Horningsea and Teversham remained agricultural communities, but they existed within a region undergoing significant economic and technological change. Improved transport links, proximity to Cambridge, and the growth of agricultural science all contributed to the reshaping of rural life.
Even where direct extraction cannot be firmly demonstrated, villages within the phosphate belt were affected by the movement of labour, investment, and industrial activity associated with fertiliser production. The landscape east of Cambridge thus became part of a much larger story: the industrialisation of agriculture and the rise of modern chemical fertilisers.
Decline of the Coprolite Industry
By the late nineteenth century the Cambridgeshire coprolite industry began to decline. Imported phosphates from North Africa and North America proved cheaper and easier to obtain than local deposits. Many East Anglian workings closed, and agricultural land was gradually restored.

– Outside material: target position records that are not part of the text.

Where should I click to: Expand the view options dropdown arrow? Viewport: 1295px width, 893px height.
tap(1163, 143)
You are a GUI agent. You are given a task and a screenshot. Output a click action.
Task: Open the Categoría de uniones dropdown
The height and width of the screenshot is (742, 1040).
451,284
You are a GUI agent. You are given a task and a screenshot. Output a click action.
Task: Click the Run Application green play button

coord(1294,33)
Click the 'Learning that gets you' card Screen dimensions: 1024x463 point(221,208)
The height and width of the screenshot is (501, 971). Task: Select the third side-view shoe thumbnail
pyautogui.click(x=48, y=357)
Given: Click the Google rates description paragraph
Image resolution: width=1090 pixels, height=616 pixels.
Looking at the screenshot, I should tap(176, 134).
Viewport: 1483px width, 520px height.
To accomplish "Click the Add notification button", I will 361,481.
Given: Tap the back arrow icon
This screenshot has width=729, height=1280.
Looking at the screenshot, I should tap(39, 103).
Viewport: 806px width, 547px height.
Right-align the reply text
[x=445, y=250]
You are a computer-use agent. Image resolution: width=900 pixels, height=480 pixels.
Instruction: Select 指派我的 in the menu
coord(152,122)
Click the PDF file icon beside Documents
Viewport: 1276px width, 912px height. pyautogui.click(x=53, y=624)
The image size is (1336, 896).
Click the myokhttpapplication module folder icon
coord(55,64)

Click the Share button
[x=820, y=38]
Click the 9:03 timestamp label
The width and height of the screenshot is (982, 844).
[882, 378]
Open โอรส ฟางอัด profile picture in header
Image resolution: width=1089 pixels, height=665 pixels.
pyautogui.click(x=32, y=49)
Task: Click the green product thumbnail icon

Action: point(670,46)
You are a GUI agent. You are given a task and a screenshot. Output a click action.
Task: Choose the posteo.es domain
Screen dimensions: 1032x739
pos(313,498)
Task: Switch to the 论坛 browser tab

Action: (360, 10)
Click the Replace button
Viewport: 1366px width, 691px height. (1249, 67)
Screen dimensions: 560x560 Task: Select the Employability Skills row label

Although the industry itself faded, its historical significance remained considerable. The fertiliser revolution helped increase agricultural productivity and supported Britain’s expanding urban population during the Victorian age. The Fison family played an important role in this transformation, linking East Anglia’s rural landscapes to national and international agricultural change.
References
Bernard O’Connor, The Origins and Development of the British Coprolite Industry.
East Midlands Geological Society, “A Vanished Industry: Coprolite Mining in Cambridgeshire.”
Geological studies of the Cambridge Greensand and phosphate extraction in eastern England.
Fisons company history and development.
Research on John Stevens Henslow and the development of superphosphate fertilisers.